Problems to work on –
(1) In the passage on Swedish bank earnings, by how much did Swedish industrial production fall in April?
(2) Reproduce word for word the stretch of the passage on Swedish bank earnings from "Swedish banks reported" through "the Euro Area.".

Swedish banks reported earnings for the quarter this week, too. They’re an interesting group to look at because they operate in an economy that was not shut down as extensively as others. Based on Google data, the drop-off in trips to retail and recreation sites was only 20% in April, versus 75% in the UK. Retail consumption was correspondingly down only 1% between February and April, versus 18% in the UK. Of course, Sweden is an open, export-oriented economy and so it was unlikely to remain immune from the collapse in economic activity overseas; industrial production was down 16% in April, not that far off the UK (down 24%). SEB economists are forecasting a 5% decline in GDP for the year overall, better than the 9% decline they are forecasting for the Euro Area. 

Against this, banks’ loan books are performing quite well.

  • In the case of Svenska Handelsbanken, “You need to look 30 years back in time to find a lower loan loss number than the one we have posted in the second quarter.”

  • In the case of SEB, provisions were higher but it was all oil: “It is very difficult to see corporates with problems outside of oil.”

Extracted data –
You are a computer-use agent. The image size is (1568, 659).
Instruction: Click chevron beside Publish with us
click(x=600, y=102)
---
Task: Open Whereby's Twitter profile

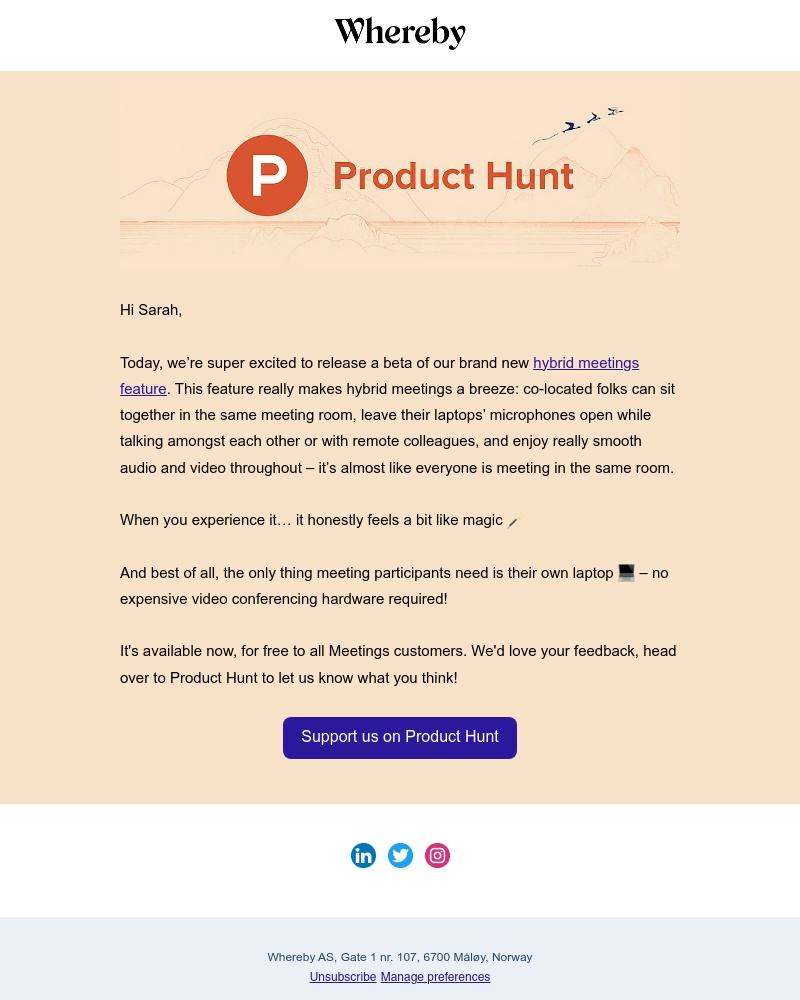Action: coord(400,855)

Responses to the tasks –
(1) It fell by 16%.

(2)
Swedish banks reported earnings for the quarter this week, too. They’re an interesting group to look at because they operate in an economy that was not shut down as extensively as others. Based on Google data, the drop-off in trips to retail and recreation sites was only 20% in April, versus 75% in the UK. Retail consumption was correspondingly down only 1% between February and April, versus 18% in the UK. Of course, Sweden is an open, export-oriented economy and so it was unlikely to remain immune from the collapse in economic activity overseas; industrial production was down 16% in April, not that far off the UK (down 24%). SEB economists are forecasting a 5% decline in GDP for the year overall, better than the 9% decline they are forecasting for the Euro Area.